L’application du nombre d’or à toutes les formes d’arts trouve ses origines pendant l’Antiquité. Certains historiens attribuent sa découverte au fameux Pythagore (VIe siècle avant JC). Peu importe l’époque, tous les grands artistes ont parfaitement compris ce principe. Pierro della Francesca, Leonard de Vinci, Dürer, Rembrandt, Mondrian et Malevitch pour n’en citer que quelques uns. Ce principe s’appelait autrefois la « divine proportion ».

art grec

Le nombre d’or est le résultat d’une équation qui a pour résultat : 1,618034, soit 1,61

Elle provient d’une proportion entre deux longueurs, cette proportion se retrouve absolument partout dans la nature; les végétaux, l’univers et les proportions humaines, mais ayant un esprit complètement littéraire je préfère vous donner un lien direct qui vous expliquera la formule, ce sera plus clair… :   En savoir plus sur le nombre d’or.

nombre d'or

Réalisation d’esquisses

Comme l’enseignait Ingres dans son atelier :

Ayez tout entière dans les yeux, dans l’esprit, la figure que vous voulez représenter, et que l’exécution ne soit que l’accomplissement de cette image déjà possédée et préconçue. 

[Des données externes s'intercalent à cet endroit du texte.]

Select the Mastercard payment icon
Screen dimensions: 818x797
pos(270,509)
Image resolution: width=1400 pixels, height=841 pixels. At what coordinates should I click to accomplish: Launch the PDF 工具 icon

Si votre projet est pour le moment encore un peu flou, donnez-lui forme en réalisant une esquisse. Pour cela, dessiner l’ensemble avant de s’attarder sur les détails. Contrairement à ce que l’on peut penser, ce n’est pas une perte de temps, bien au contraire ! L’esquisse permet de donner vie aux idées, permettant toutes les corrections et améliorations éventuelles avant qu’il ne soit trop tard.

Tout comme il y a de nombreuses répétitions avant un spectacle, l’esquisse sert de préparatif. Comme dans n’importe quelle discipline, l’entrainement et la répétition favorisent la réussite.

Concrétisation

Lorsque tout est prêt, le matériel, le support (bien préparer son support), un projet clair, alors on attaque!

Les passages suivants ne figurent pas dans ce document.